Algumas doenças são devidas à toxina que o agente infeccioso liberta, como o caso do tétano ou da difteria. Esta substância tóxica pode ser alterada de modo a que se torne inócua para o indivíduo mas que consiga desencadear uma resposta imunitária sendo usada para vacinação. Assim, a resposta imunitária desencadeada vai ser contra a toxina, impedindo a sua acção no corpo humano. Em regra estas vacinas também necessitam de múltiplas doses e também por limitação da quantidade de toxina modificada que é administrada em cada dose.
As sub-unitárias usam uma parte do agente em vez de todo o agente. O desafio é identificar a proteína ou polissacárido do agente infecioso (denominado antigénio) que vai ser capaz de induzir uma resposta imunológica eficaz e prolongada. Após identificado o antigénio este pode ser produzido recorrente a engenharia genética, como ocorre na vacina contra a hepatite B e contra o HPV. Ou seja, por manipulação genética recorre-se a leveduras que vão produzir o antigénio identificado. Este processo torna mais rápido o fabrico da vacina.
Após administração da vacina, qualquer que seja o tipo, o nosso sistema imunitário vai reagir à mesma como se de uma verdadeira doença se tratasse. Ou seja, vai haver produção de anticorpos específicos para o antigénio apresentado e formação de linfócitos T e B que vão manter a “memória” de como combater a infecção. Em contágios futuros esses linfócitos são reactivados permitindo uma resposta imunitária mais rápida e eficaz prevenindo o aparecimento da doença.

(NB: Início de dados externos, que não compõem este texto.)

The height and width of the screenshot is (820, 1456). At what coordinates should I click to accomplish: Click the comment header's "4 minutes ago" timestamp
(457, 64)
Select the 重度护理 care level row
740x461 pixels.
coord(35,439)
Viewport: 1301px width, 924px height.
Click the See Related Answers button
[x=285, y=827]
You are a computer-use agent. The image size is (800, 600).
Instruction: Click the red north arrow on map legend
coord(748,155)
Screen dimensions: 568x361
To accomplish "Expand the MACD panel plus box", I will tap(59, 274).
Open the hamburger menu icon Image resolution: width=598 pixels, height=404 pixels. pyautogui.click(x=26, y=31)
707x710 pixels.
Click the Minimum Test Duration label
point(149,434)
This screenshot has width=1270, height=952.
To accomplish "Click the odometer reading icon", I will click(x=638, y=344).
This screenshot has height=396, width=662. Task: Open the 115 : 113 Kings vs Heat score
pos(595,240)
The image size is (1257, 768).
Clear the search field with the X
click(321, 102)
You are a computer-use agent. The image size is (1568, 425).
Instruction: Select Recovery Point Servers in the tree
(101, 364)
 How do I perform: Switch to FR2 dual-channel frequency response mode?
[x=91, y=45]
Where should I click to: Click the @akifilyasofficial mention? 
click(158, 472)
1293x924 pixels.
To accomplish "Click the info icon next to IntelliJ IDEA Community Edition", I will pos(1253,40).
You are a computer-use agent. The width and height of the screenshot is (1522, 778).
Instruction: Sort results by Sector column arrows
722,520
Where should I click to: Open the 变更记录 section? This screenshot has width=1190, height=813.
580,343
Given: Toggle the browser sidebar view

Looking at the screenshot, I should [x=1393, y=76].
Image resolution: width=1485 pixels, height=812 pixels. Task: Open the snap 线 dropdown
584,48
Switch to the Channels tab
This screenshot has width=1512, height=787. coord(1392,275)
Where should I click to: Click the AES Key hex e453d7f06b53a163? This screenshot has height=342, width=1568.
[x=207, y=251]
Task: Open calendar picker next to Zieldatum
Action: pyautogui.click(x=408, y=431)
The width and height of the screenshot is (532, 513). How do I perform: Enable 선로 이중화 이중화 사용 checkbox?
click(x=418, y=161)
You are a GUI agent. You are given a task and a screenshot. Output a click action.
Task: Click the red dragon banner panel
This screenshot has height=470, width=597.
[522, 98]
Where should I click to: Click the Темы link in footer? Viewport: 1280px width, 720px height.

Em todo o mundo os laboratórios produtores de vacina estão a testar diferentes antigénios de modo a identificarem quais ou qual será aquele que vai ser capaz de induzir uma resposta imunitária eficaz e duradoura contra a COVID-19, ou seja, qual o que vai levar à produção de anticorpos capazes de não permitir a doença e de linfócitos que mantenham a memória de como a combater.